Engineers challenged to think creatively to solve infrastructure crisis
“We actually know that our crumbling pipelines, roads and bridges are ticking time bombs. That is why President Obama and Congressional Democrats have pushed to fund jobs that repair our roads, runways, and railways — we can’t have first rate American communities with third-world American infrastructure.”
— Democratic strategist Christine Pelosi
According to 2016 American Society of Civil Engineers President Mark Woodson, for over 20 years the U.S. has had a critical need for infrastructure funding. Even so, elected officials continue to win on mandates that include not raising water and sewer rates.
“That’s a mandate that’s saying we’re not going to maintain our infrastructure,” he observed.
That fact, along with the infrastructure crisis, prompted an announcement at last year’s ASCE Convention. At its onset, Thomas Smith III, executive director, spoke on behalf of the organization’s board of direction. He issued a challenge to civil engineers to “significantly enhance the performance and value of infrastructure projects over their life cycles, reducing the life cycle cost of infrastructure by 50 percent by 2025 and fostering the optimization of infrastructure investments for society.”
In the Dec. 4 issue of ASCE News, he suggested reaching this goal by “advocating and influencing major legislative, regulatory and policy changes, and infrastructure funding, while challenging ourselves and each other to focus on innovation, to rethink life cycle costs and to initiate transformational change — from planning to design to delivery.”
The catalysts for the challenge to close the gap between infrastructure needs and funding were, of course, the 2013 Report Card for America’s Infrastructure and the Failure to Act Economic Studies. The two documents illustrate that Americans’ quality of life is increasingly threatened by woefully inadequate infrastructure investment.
“We need to rethink and reinvent every stage of project delivery and embrace the challenge to innovate and to transform our practice,” he said.

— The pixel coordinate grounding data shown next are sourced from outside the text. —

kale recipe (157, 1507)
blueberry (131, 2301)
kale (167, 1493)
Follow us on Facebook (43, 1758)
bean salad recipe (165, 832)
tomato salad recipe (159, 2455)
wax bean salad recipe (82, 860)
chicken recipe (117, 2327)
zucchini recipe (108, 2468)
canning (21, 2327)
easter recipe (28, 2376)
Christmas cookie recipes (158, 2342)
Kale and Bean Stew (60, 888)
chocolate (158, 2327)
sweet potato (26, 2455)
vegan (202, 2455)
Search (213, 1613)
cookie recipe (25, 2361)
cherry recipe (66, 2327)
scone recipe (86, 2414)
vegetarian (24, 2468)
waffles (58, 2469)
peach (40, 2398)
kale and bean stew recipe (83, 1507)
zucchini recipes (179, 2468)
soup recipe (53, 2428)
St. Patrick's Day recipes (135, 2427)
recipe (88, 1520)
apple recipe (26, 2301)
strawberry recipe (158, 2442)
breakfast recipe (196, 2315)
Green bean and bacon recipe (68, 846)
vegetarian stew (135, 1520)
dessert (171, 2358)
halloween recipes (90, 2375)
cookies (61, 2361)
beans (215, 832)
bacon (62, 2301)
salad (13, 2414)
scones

So, how might the Grand Challenge’s goal happen, and what are some examples of the progress so far?
Currently, the challenge is concentrating on four areas of interest: life cycle cost assessment, innovation, resilience and performance-based standards. The convention opened with a session on disruptive thinking to spur discussions and thinking about its transformative power. There were also technical sessions and case study presentations on life cycle cost assessment, resilience and innovation.
“To help develop a renewed culture of innovation within civil engineering, during the convention, ASCE also launched an Innovation Contest to encourage professionals, educators and students to share their most creative ideas for revitalizing our infrastructure. The contest covers four topics areas: innovative business models and technologies, the Internet of Things, green engineering and resilience.”
In March of this year, 15 winners were announced whose entries best embody the core values of the Grand Challenge. Those winners were invited to present their ideas to industry leaders at special networking events. They will be considered for research grants, recognized in trade publications and will receive special recognition and awards.
Four proposals were honored with special awards show trends in innovation and creativity:
- Greatest Impact on Achieving the Grand Challenge: “Rise of the Drones: How Unmanned Surveying Can Help Make our Coasts Resilient” by Jason Magalen, P.E., M.A.S.C.E., HDR Engineering, Oregon.
- Best New Concept: “Big Picture Resilience via Ocean Forests” by the ASCE Los Angeles Section Sustainability Committee, Calif.
- Best Student Innovation (tie): “Advanced Drone Technology to Handle Disaster in Underground Construction and Mining Sites” by Purushottam Gupta, India; and “Capitalizing on the Internet of Things to Promote Water Conservation” by Morgan Dicarlo, S.M., ASCE, Thiells, N.Y.
“Also, ASCE is engaged in a major, ongoing effort to develop guidelines for life cycle cost assessment, and we recently established an Infrastructure Resilience Division,” said Smith. “As we work to support achievement of the ASCE Grand Challenge over the next decade, every area of ASCE will be engaged, from our technical institutes to our strategic initiatives areas.”
Although the Grand Challenge was conceived by the organization’s Industry Leaders Council, the heads of some of the largest civil engineering companies and agencies are co-champions of the need for it to achieve results.
ASCE members embraced the importance of the goal and have begun formally pledging their support. Another hopeful indicator of the likelihood that emergent thinking will effect change has been the willingness of the next generation to engage the difficult task, said Smith.
“The enthusiasm from the entrants to the Innovation Contest, many of them students and young professionals who will be developing the infrastructure of the future, was outstanding.”